Overall, I think Kōhaku is a solid little filler game! For me, what I’m really looking for here is something that’s going to change the game or aggressively innovate, and I’ll be honest; beyond taking two tiles, I’m not sure I feel like Kōhaku does that 100%. For most games, that would put me off a bit, but I think that’s actually okay, here, because it instead focuses on refining a solid mechanic and executing on it well. That’s not a terrible surprise coming from Danny Devine, but still, it’s nice to see, here. The art is particularly nice, but as with all previews, the tiles leave a little something to be desired. Thankfully, I’ve got it on pretty good authority that this is going to be a a really impressive-looking game once all’s said and done, so I’m really excited to see how it turns out.
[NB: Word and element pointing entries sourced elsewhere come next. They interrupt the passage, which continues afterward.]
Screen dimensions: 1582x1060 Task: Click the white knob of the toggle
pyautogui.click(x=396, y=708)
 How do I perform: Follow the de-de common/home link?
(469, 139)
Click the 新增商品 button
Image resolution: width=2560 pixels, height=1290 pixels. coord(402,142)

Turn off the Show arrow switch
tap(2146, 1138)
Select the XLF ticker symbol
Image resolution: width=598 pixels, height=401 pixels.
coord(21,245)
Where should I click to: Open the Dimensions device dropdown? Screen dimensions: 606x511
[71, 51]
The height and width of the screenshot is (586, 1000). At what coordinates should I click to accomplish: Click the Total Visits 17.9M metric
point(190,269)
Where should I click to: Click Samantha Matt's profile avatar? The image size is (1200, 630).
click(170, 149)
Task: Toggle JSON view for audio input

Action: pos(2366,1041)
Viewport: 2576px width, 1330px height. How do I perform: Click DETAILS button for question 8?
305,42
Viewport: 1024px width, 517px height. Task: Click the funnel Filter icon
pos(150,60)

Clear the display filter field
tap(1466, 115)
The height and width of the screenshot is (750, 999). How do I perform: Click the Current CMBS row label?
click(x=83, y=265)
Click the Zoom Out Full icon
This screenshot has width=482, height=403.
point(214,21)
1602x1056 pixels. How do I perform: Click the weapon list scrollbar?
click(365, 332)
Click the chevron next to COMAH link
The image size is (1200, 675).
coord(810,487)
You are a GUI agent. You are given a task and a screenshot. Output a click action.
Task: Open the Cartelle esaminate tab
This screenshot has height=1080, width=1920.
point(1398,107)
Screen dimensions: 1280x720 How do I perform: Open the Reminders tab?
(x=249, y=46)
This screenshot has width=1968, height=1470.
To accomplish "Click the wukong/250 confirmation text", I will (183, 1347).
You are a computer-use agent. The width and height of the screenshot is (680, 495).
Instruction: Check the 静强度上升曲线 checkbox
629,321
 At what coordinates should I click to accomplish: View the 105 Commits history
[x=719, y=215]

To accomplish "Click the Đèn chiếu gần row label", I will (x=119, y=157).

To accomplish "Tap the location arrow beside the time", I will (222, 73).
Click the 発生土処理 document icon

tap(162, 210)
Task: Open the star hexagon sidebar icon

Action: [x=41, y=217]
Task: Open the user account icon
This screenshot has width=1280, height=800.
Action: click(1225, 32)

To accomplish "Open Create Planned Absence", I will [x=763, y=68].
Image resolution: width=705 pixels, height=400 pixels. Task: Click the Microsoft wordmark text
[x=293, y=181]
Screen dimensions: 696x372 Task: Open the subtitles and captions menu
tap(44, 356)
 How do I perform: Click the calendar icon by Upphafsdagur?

I worry a bit about how tight it is, in that I feel like there’s almost no benefit to trying to block another player since it hurts you so badly to not score a lot on your turn, but maybe that just incentivizes more relaxing play (which would certainly be consistent with the theme). I don’t really have a huge problem with that, though I would be interested in seeing if there were other features that play with the form of your pond beyond just the butterflies. Since everything else prioritizes adjacency, it seems like it doesn’t really make sense to me to grab the butterflies when I could instead just grab more flowers. But that’s me. What we do end up with is a very pretty game that’s quick, easy to play, and straightforward to learn, which means it’s the kind of game that’s going to be pretty easy to get to the table for a lot of people. Even if you’re not getting the scoring, it’s super easy to just put things that are roughly the same color close together and adhere to a checkerboard pattern, which will actually get you a decent amount of progress in the game. Either way, I enjoyed Kōhaku, and I’m excited to see how the final version turns out!